Bachelor PM

Picture this: a bachelor as Prime Minister. It doesn’t sit well as we’re in the throws of an election campaign, does it? Would we vote for John Howard sans Janette? Would Kevin Rudd get a look in if Therese had a liaison with, say, a dashing foreign executive? They’re having to swallow exactly that in France where no sooner was Nicolas Sarkozy installed as the nation’s 23rd president has he declared he’s no longer a package deal. His knockout ex-model wife, Cecilia, who professed politics ‘bores’ her and confessed to falling in love with another man and absconding briefly to New York, has left the Elysee Palace. For good.

Aside from Napoleon divorcing Jospehine for failing to produce an heir, France has never seen anything like it. Affairs are one thing, a petit presidential tryst accepted as part of the political landscape; Jacques Chirac kept many lovers ‘as discreetly as possible’. Francois Mitterand had a secret family which was barely mentioned. But to go it alone is another matter altogether. No matter what’s going on, first ladies the world over usually sustain the façade of normality (think Jackie Kennedy, Hilary Clinton), which is more than can be said of this latest scandale.

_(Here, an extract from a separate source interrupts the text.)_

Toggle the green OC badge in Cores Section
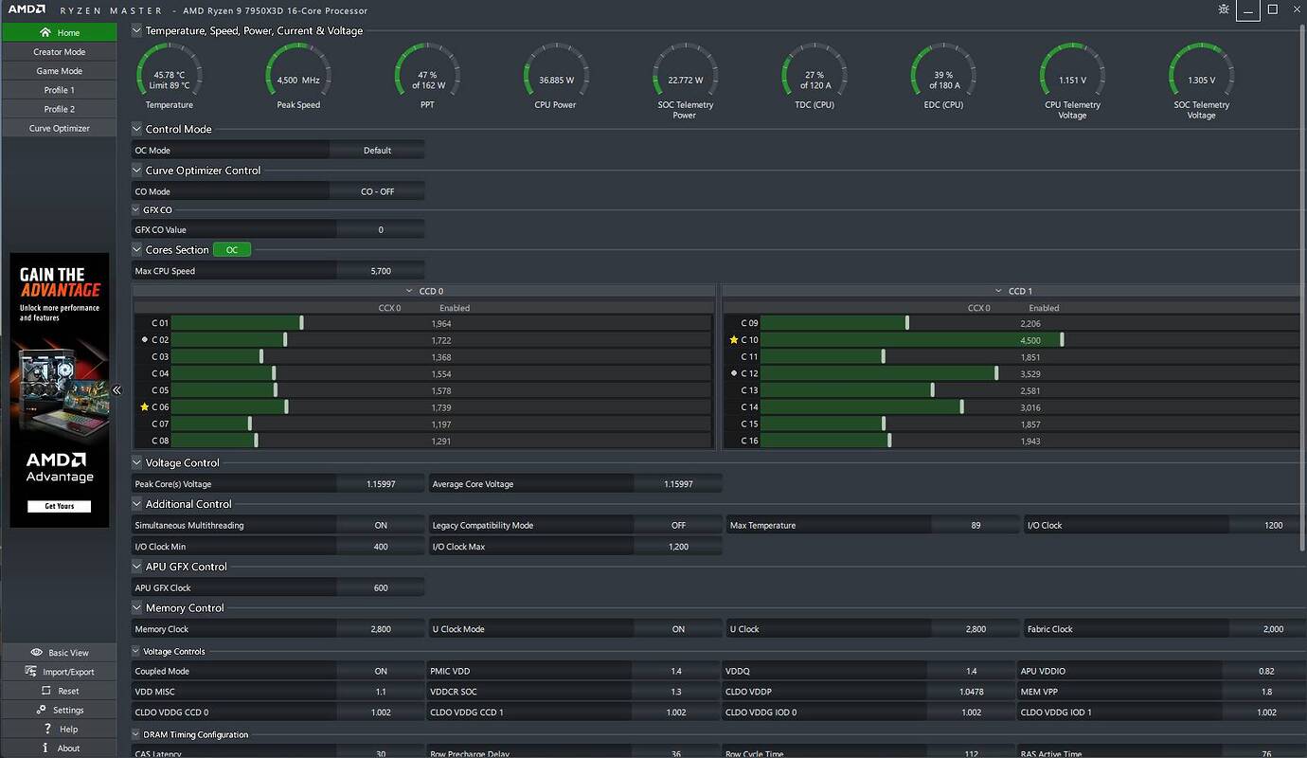The width and height of the screenshot is (1307, 758). pos(232,250)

Cecilia has changed the rules. She was absent during her husband’s election campaign, snapped by Paris Match with her lover in NYC, and didn’t even vote, not even for her husband. By his inauguration she was back, on the red carpet in a Prada frock kissing her husband on the lips on the lips. But now she’s out – a statement issued from the Presidential office declaring divorce ‘by mutual consent’ like Hollywood movie stars. It’s tres unsettling.

They can behave how they like over there but we mustn’t let such behaviour sweep across borders.

Politicians are the last bastion of lasting marriage role models without whom we’d have no one to aspire to. How comforting that John Howard still holds hands with Janette and, as portrayed in the recent book, ‘Stand By Your Man’, simply couldn’t get by without her. How touching watching Kevin Rudd defend Therese to the death when her business came under scrutiny, and he’s happy for her to keep her surname. They can undercut tax cuts all they like but it’d mean nothing without their other halves. David Speers would’ve been forced to put it to them in the Great Debate, ‘Can you explain to the voters how on earth you expect to keep the nation on track when you can’t even keep a grip on your own marriage?’

Thankfully we don’t have to go there. Our leaders have had the decency to wait until after they’ve left office – if at all – to divorce. We wouldn’t have trusted Hawke without Hazel or Keating without Anita. We as a nation aren’t ready. We remain suspicious of the unmarried. Julia Gillard has been lambasted for it, Tony Abbott saying she lacks ‘life experience’ to be deputy leader, a euphemism for never married. Her committed relationship doesn’t count, nor her extensive credentials. Be wed, and then we’ll talk.

We’re not the only ones. The rest of the world’s not up for it either – single people running countries. Just as we prefer our religious leaders to be celibate to free them up to focus on God and good, so we don’t want our politicians to be distracted by playing the field.

The French claim indifference to their presidential cuckold; 93% say their opinion of Sarkozy remains unchanged post split. He insists he was elected for nothing other than to ‘work, work and work more.’ But his love life has knocked a national transport strike off the front pages and there’s already been speculation over who’ll be the next ‘premiere dame’ as he’s photographed in a tête-à-tête with a former Bond girl.

We simply don’t have time for such shenanigans. But, gee it’d liven things up a bit.